On the 4 August 2011, CFS Central reported that the BWG had begun to break the codes for Phase III of the study and that they were expected the following month. [12]

Phase IV - Blood Donor Clinical Panel

Phase four will analyze blood from 300 blood donors, 25 confirmed XMRV-positive patients (According to the BWG slides from the 1st International XMRV Workshop) [13], but now stated as being 30 (according to the BWG slides from the CAA 17 December 2010 webinar) [14]), and 30 XMRV-negative samples from 10 independent blood donors will be created for WB and plasma. [15] Blinded panels will be distributed to at least four of the participating laboratories for testing.


Test results will be analyzed:

  • Correlation between whole blood and plasma testing will be determined for each lab and between labs.
  • Preliminary XMRV prevalence in blood donors (proportion positive for XMRV DNA or RNA) will be estimated based on compiled results from each lab.


Links

Phase II

Phase III

Articles

FDA meetings

Notes

  • NAT - Nucleic Acid Amplification Testing. Direct detection of viral genetic material (RNA or DNA) in plasma, cells or blood using amplification methods, such as Polymerase chain reaction (PCR) or Transcription-mediated amplification (TMA)
  • NCI/DRP - National Cancer Institute/Drug Resistance Program.
  • Nested PCR – A second round of PCR performed on product of the first round.
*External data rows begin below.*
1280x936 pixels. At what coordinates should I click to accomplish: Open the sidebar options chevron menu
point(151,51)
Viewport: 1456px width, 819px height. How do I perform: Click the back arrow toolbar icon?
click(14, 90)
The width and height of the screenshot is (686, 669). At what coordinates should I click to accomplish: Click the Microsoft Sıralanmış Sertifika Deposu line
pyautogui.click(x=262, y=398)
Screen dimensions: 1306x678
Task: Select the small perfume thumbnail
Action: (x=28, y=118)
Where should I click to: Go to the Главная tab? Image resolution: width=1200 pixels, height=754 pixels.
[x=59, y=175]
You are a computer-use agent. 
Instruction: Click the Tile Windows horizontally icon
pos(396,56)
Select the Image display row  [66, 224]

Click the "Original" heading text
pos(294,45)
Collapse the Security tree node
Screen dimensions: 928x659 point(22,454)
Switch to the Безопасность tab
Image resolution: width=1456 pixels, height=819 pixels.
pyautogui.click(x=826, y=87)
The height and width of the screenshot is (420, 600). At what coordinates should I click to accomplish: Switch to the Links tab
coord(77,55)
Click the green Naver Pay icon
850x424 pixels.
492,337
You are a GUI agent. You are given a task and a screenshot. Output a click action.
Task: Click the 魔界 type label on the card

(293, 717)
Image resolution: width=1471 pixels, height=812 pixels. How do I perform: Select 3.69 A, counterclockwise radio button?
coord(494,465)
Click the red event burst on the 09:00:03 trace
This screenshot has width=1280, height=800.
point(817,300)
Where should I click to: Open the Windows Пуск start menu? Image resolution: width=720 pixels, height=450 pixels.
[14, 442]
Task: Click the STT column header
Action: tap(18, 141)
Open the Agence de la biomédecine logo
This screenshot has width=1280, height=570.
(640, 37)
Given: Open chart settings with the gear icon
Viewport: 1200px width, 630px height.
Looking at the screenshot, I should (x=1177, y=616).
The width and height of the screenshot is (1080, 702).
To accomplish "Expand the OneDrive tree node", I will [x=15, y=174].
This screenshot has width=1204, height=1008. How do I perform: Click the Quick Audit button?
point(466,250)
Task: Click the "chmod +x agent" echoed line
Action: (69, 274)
Very sensitive.
  • PCR - Polymerase chain reaction. Amplification of viral DNA sequence using highly specific primers yielding product of a certain size.
  • Quantitative PCR (qPCR) or real-time PCR – PCR amplification is followed in real-time by the detection of product using a fluorescent probe
  • REDS-II - Retrovirus Epidemiology Donor Study II. NHLBI’s REDS was created in 1989 to address risks associated with HIV-1, HIV-2, HTLV-1 and HTLV-2 in the general blood supply. [16]
  • RT-PCR - Reverse transcription PCR. The conversion of viral RNA to DNA followed by PCR
  • Serology – The presence of specific antibodies in plasma or serum directed against a virus is evidence of a past or present infection. Such as EIA (Enzyme ImmunoAssay) or Western blot.
  • Supernatant - The clear fluid that results after centrifuging, and contains no cells, though it may contain free virus particles.
  • TMA - Transcription-mediated amplification. Amplification of viral RNA or DNA by rounds of in vitro transcription.
  • Viral culture – Direct isolation and amplification of infectious virus from plasma or cells in a laboratory cell line
  • WB - Western Blot.
  • XMRV SRWG - XMRV Scientific Research Working Group.